In any case, with a non-aromatizing cycle anti-estrogens, whether Clomid or antiaromatases, aren’t needed post-cycle for the purpose of blocking some unusual bad post-cycle effect of estrogen. There can be a use, particularly with Clomid, in terms of enhancing HPTA recovery. In fact that’s an excellent thing to do for any cycle, although I’ve found in the past TRIBEX plus Vitex to be remarkably close in effect and therefore I expect that Alpha Male should be as well (and there are reports that it is.) I don’t really recommend an antiaromatase for that purpose: problems seem more common than genuine benefits in that situation.

With conservative dosing, blood testing, and cases where an individual is known to do well with a given antiaromatase then such use can make sense for them. But even then, an antiaromatase would be an inferior choice to Clomid, unless they are one of the relatively few who do not do well with Clomid, suffering either from depression or from visual disturbances.

Thanks so much, Bill for the education!

I’ve been wanting the lowdown on this product. Finally got expert info.

Bill-

Again thanks for that quite in-depth look at anit-E’s and PH/steroids.

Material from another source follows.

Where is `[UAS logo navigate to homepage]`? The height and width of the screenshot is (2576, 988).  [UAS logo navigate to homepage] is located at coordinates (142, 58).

I was also quite interested to know just how much a PH like M1T or the like can help a trainee when cutting?

For bulking we know that it can be very beneficial, but I’m wondering if the anabolic properties of the drug interfere/enhance in any way with the lipolytic functions of the body when calories are decreased through diet and exercise?

Much appreciated!

TopSirloin

This a great thread, especially with the bottom line explanation on 6 OXO – explains why T-Nation doesn’t have a 6 OXO product.